This is the mail archive of the gcc-patches@gcc.gnu.org mailing list for the GCC project.


Index Nav: [Date Index] [Subject Index] [Author Index] [Thread Index]
Message Nav: [Date Prev] [Date Next] [Thread Prev] [Thread Next]
Other format: [Raw text]

Re: OpenACC middle end changes


Hi!

On Thu, 13 Nov 2014 19:09:49 +0100, Jakub Jelinek <jakub@redhat.com> wrote:
> On Thu, Nov 13, 2014 at 05:59:11PM +0100, Thomas Schwinge wrote:
> > --- gcc/builtins.c
> > +++ gcc/builtins.c

> > +/* Expand OpenACC acc_on_device.
> > +
> > +   This has to happen late (that is, not in early folding; expand_builtin_*,
> > +   rather than fold_builtin_*), as we have to act differently for host and
> > +   acceleration device (ACCEL_COMPILER conditional).  */
> > +
> > +static rtx
> > +expand_builtin_acc_on_device (tree exp, rtx target ATTRIBUTE_UNUSED)

Dataset section ->
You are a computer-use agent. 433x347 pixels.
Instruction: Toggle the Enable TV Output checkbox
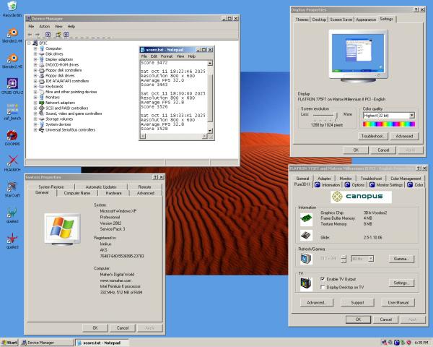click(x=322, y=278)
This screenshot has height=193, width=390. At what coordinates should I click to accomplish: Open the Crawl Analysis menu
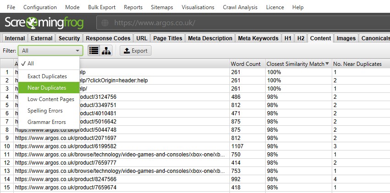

Work to complete ->
1) Reproduce the portion of the OpenACC patch message from "On Thu, 13 Nov" to "Expand OpenACC acc_on_device.".
2) According to the OpenACC patch message, why must the expansion of acc_on_device happen late rather than during early folding?
None of the data above is needed here.

Answers to the exercise ->
1)
On Thu, 13 Nov 2014 19:09:49 +0100, Jakub Jelinek <jakub@redhat.com> wrote:
> On Thu, Nov 13, 2014 at 05:59:11PM +0100, Thomas Schwinge wrote:
> > --- gcc/builtins.c
> > +++ gcc/builtins.c

> > +/* Expand OpenACC acc_on_device.

2) It must act differently for the host and for the acceleration device, which depends on the ACCEL_COMPILER conditional. So it is handled in expand_builtin_* rather than fold_builtin_*.